Benchmark Results Show Strong Performance, With Important Caveats
On public benchmarks, GLM-OCR stories robust outcomes throughout a number of doc duties. It scores 94.6 on OmniDocBench v1.5, 94.0 on OCRBench (Text), 96.5 on UniMERNet, 85.2 on PubTabNet, and 86.0 on TEDS_TEST. For KIE, it stories 93.7 on Nanonets-KIE and 86.1 on Handwritten-KIE. The analysis crew notes that outcomes for Gemini-3-Pro and GPT-5.2-2025-12-11 are proven solely for reference and are excluded from the best-score rating, which is a crucial element when deciphering claims about mannequin management.

The benchmark story is robust, but it surely wants cautious phrasing. GLM-OCR achieves the best reported scores among the many evaluated non-reference fashions on OmniDocBench v1.5, OCRBench (Text), UniMERNet, and TEDS_TEST. On PubTabNet, nonetheless, it does not lead general; MinerU 2.5 stories 88.4 versus GLM-OCR’s 85.2. For KIE, GLM-OCR outperforms the listed open-source rivals within the above desk, however Gemini-3-Pro scores larger on each Nanonets-KIE and Handwritten-KIE within the reference column. So the reserach crew helps a robust aggressive declare, however not a blanket ‘greatest at every part’ declare.
Deployment Details
The analysis crew state that GLM-OCR helps vLLM, SGLang, and Ollama, and will be fine-tuned by way of LLaMA-Factory. They additionally report throughput of 0.67 photos/s and 1.86 PDF pages/s below their analysis setup. In addition, they describe a MaaS API priced at 0.2 RMB per million tokens, with instance value estimates for scanned photos and simple-layout PDFs. These particulars counsel that GLM-OCR is being framed as each a analysis mannequin and a deployable system.
Key Takeaways
- GLM-OCR is a compact 0.9B multimodal OCR mannequin constructed with a 0.4B CogViT encoder and 0.5B GLM decoder.

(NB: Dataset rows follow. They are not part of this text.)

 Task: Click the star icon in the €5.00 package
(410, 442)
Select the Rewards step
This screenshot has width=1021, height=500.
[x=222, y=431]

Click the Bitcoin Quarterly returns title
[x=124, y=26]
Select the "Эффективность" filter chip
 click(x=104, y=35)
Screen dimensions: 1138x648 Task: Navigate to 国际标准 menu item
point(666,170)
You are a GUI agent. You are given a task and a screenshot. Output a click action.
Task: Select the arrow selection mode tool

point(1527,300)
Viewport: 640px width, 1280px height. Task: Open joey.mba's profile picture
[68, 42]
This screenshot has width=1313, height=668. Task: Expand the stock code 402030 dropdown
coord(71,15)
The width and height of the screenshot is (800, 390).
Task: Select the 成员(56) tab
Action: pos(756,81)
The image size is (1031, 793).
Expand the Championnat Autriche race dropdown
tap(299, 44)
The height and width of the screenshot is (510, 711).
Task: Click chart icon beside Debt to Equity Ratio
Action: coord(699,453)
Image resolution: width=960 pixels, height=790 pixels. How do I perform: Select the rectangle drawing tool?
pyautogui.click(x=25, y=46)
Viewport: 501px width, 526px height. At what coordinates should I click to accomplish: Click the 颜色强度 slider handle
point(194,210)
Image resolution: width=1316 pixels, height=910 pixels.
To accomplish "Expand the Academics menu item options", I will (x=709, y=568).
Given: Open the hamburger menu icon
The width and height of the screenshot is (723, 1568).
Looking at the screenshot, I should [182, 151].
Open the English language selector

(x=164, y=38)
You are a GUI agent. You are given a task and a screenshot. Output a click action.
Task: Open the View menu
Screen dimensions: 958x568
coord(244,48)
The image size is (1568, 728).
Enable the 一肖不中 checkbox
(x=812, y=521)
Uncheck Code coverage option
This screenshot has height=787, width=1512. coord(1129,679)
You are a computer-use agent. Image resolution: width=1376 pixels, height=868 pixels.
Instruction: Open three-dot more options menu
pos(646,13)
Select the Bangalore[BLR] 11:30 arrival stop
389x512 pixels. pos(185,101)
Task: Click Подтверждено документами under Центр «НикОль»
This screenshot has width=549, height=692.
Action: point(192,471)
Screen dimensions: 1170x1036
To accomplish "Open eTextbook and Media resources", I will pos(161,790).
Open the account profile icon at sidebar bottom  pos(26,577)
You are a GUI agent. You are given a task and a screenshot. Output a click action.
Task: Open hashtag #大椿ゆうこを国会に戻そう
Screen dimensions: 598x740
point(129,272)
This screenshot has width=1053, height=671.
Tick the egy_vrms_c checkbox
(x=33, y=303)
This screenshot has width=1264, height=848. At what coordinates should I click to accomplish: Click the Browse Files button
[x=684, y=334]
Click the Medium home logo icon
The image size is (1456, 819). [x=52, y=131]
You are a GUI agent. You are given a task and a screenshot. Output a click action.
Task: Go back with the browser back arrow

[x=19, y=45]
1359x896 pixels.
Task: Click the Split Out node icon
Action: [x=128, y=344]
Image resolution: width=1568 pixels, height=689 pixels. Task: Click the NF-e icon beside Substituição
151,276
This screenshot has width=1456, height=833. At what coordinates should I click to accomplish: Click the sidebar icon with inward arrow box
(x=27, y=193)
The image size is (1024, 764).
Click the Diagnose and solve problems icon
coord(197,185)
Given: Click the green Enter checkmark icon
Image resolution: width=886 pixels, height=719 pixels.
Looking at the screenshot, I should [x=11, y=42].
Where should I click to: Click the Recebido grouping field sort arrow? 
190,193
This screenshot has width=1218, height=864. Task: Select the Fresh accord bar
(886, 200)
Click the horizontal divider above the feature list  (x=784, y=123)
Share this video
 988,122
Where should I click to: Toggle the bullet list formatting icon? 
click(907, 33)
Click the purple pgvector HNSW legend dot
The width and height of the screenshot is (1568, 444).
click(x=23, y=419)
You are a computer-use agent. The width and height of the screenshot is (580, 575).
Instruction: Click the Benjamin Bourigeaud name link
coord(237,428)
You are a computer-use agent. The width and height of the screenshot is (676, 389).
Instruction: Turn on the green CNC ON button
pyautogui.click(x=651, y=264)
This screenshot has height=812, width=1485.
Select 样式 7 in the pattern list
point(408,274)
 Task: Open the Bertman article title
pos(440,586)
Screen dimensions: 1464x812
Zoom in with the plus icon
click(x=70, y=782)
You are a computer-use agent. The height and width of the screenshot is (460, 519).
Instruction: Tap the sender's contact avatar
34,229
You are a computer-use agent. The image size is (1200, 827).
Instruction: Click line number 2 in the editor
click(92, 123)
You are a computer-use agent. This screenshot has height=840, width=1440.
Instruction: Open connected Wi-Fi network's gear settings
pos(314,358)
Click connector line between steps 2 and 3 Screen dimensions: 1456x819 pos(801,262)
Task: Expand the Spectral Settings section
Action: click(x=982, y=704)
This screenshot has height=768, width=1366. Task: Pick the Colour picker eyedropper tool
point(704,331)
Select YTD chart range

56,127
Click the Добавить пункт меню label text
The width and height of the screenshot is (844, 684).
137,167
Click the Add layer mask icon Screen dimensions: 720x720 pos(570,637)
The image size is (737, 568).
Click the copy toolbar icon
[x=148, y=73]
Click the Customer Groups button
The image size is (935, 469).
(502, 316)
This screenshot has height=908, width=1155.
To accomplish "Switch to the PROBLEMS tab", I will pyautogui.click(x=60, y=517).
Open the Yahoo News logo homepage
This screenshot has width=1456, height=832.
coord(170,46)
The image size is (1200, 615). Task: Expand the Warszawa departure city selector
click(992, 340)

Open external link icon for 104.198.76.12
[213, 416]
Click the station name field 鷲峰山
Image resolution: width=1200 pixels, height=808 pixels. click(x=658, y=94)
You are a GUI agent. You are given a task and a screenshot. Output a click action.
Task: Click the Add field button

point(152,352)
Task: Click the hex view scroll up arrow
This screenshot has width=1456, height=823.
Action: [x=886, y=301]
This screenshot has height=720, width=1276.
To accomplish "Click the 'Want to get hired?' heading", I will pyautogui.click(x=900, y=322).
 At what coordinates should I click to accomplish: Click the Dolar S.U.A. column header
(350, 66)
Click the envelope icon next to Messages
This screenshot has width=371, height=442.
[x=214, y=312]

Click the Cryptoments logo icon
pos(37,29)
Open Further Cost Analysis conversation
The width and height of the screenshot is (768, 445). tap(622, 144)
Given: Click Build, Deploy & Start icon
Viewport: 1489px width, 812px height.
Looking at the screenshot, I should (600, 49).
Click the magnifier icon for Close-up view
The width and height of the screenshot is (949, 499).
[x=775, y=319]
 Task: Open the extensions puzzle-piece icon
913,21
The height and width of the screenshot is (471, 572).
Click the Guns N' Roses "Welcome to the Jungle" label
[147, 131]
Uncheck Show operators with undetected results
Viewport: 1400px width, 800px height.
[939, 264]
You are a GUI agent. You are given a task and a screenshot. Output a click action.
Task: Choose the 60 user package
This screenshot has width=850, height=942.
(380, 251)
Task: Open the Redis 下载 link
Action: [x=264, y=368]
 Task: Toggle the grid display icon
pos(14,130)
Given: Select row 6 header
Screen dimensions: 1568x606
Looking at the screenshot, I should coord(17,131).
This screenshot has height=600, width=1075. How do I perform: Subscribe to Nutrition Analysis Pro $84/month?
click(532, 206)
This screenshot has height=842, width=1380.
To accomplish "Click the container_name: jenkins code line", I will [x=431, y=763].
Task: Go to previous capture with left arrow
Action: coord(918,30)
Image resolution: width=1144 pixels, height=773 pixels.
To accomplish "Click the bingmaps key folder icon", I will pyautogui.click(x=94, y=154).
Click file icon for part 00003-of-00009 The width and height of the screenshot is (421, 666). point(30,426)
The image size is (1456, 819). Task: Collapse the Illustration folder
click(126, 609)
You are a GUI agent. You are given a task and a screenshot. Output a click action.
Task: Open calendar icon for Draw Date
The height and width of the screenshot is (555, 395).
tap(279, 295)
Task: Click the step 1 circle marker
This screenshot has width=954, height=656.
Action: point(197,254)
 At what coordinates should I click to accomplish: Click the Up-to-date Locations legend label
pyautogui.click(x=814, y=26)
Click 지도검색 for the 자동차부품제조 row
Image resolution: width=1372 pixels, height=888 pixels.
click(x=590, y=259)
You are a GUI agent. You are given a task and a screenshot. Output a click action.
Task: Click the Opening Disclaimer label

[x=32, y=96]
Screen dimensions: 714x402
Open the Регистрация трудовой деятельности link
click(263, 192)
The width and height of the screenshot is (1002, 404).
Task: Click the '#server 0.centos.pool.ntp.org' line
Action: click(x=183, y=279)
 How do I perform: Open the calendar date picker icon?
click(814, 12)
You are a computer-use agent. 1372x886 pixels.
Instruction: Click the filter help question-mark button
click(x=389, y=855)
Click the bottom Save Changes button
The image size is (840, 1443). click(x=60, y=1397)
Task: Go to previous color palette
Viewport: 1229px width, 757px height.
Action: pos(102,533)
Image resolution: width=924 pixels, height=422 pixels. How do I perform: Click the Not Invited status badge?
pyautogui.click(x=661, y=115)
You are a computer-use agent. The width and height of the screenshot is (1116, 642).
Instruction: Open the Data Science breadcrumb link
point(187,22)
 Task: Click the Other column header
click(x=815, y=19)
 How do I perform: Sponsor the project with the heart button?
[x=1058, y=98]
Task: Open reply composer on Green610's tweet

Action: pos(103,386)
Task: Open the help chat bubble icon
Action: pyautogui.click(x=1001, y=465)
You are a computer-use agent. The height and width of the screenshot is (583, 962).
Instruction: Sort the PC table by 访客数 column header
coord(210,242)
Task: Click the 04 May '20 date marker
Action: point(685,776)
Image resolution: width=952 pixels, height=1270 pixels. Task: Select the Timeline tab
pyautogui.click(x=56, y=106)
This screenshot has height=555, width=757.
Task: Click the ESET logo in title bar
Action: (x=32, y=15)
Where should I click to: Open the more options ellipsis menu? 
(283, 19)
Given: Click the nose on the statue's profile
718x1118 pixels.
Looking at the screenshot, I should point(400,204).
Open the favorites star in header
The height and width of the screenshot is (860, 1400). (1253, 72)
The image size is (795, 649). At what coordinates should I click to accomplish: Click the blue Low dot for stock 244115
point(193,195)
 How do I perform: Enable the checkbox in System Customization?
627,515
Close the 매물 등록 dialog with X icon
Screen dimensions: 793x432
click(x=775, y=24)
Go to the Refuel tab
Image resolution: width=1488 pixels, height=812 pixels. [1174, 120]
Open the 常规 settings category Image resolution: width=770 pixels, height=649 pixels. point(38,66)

- It makes use of Multi-Token Prediction (MTP) to enhance decoding effectivity, reaching 5.2 tokens per step on common and about 50% larger throughput.
- The mannequin makes use of a two-stage pipeline: PP-DocLayout-V3 handles structure evaluation, then GLM-OCR performs parallel region-level recognition.
- It helps each doc parsing and KIE: parsing outputs Markdown/JSON, whereas KIE straight generates JSON from the complete doc picture.
- Benchmark outcomes are robust however not common wins: GLM-OCR leads a number of reported non-reference benchmarks, however MinerU 2.5 is larger on PubTabNet, and Gemini-3-Pro is larger on the reference-only KIE scores.
Check out Paper, Repo and Model Page. Also, be happy to observe us on Twitter and don’t overlook to hitch our 120k+ ML SubReddit and Subscribe to our Newsletter. Wait! are you on telegram? now you can join us on telegram as well.
The put up Zhipu AI Introduces GLM-OCR: A 0.9B Multimodal OCR Model for Document Parsing and Key Information Extraction (KIE) appeared first on MarkTechPost.